Stated problem:
Please reproduce the material from the line containing "Given: Open the Network tab" through the end, replacing "Network" with "Connections" and changing nothing else. Leave the pictures out of your answer.

(Records)
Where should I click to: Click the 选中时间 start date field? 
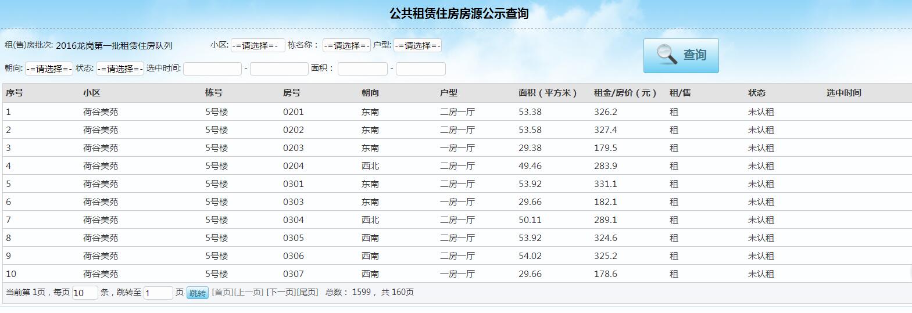point(212,69)
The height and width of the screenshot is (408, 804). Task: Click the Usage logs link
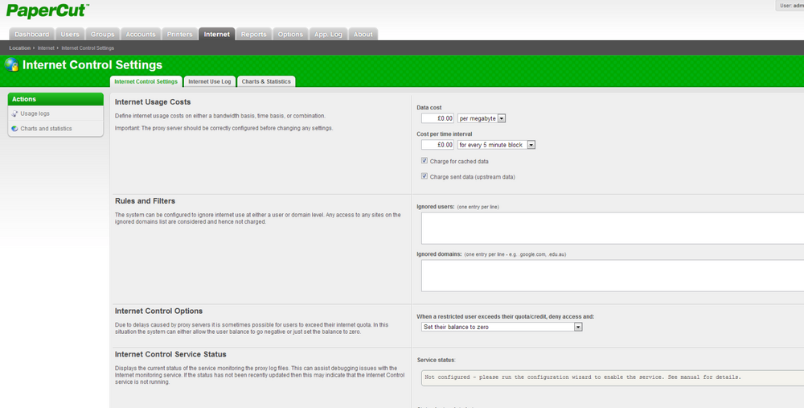(x=35, y=113)
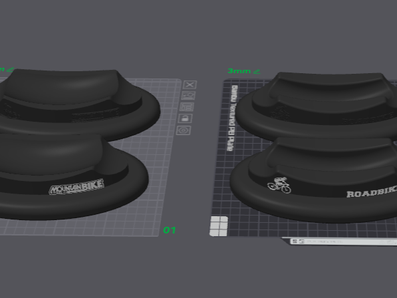Click the MOUNTAINBIKE embossed text
Image resolution: width=397 pixels, height=298 pixels.
click(76, 187)
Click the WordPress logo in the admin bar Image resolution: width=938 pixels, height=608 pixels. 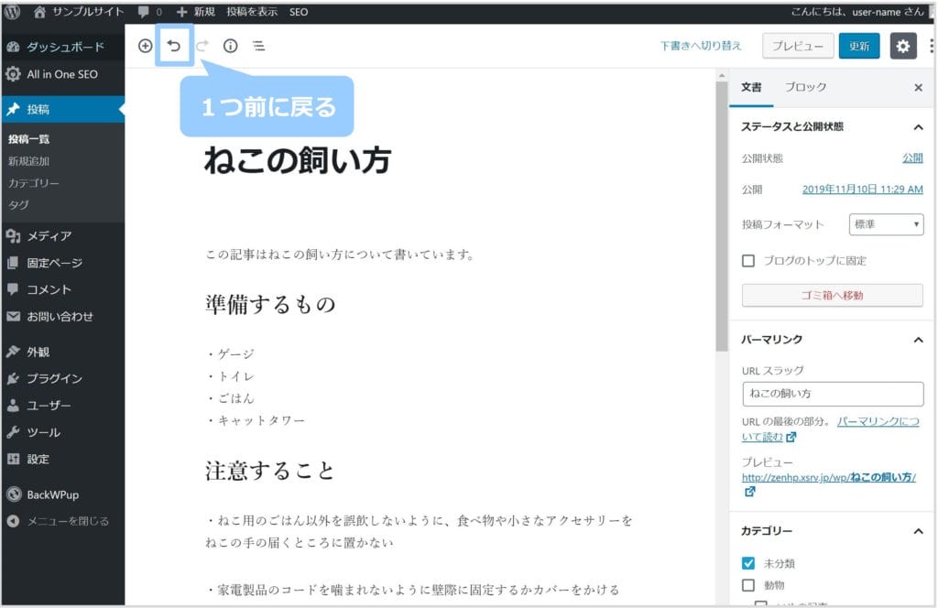tap(13, 12)
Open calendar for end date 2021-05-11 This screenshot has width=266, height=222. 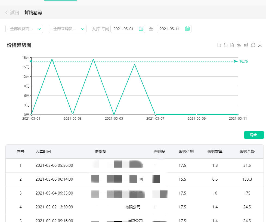(x=187, y=29)
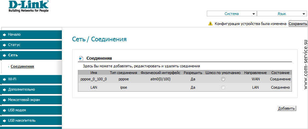
Task: Open the LAN connection row
Action: (185, 88)
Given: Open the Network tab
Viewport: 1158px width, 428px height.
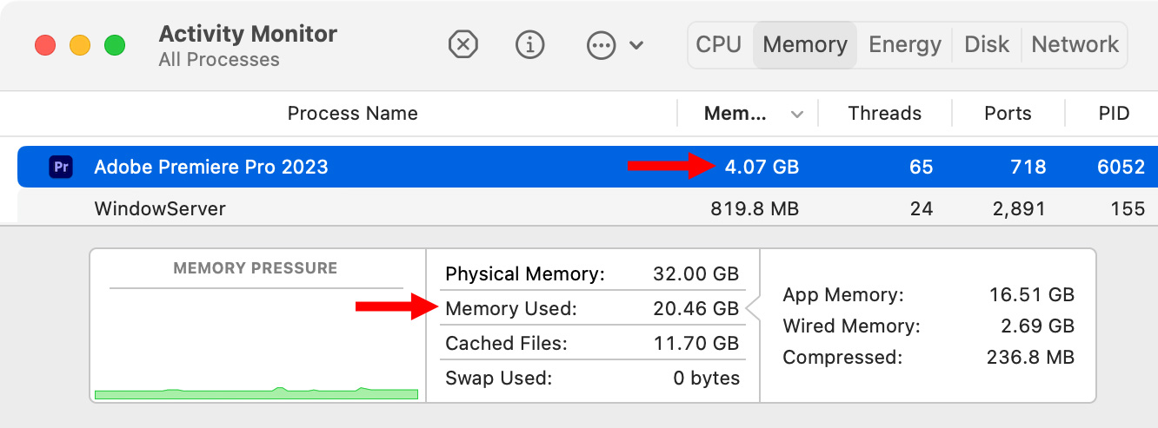Looking at the screenshot, I should point(1075,45).
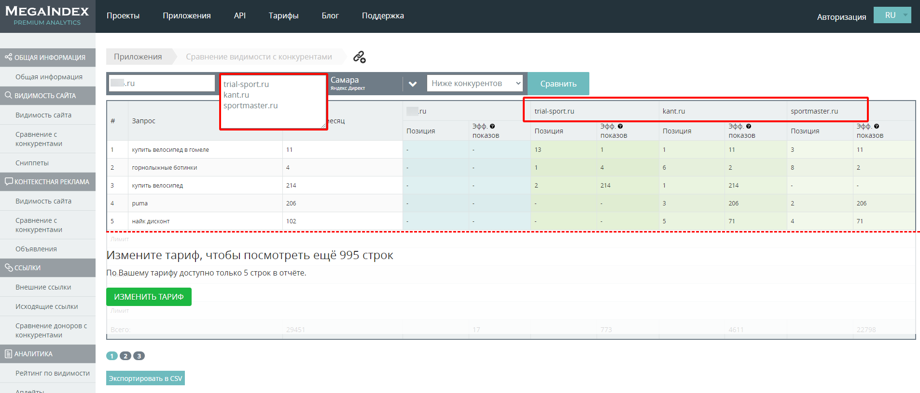
Task: Open the Тарифы menu item
Action: pyautogui.click(x=283, y=15)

Correct answer:
Given: Open the Connections tab
Viewport: 1158px width, 428px height.
Looking at the screenshot, I should point(1075,45).
Task: Open the Тарифы menu item
Action: pyautogui.click(x=283, y=15)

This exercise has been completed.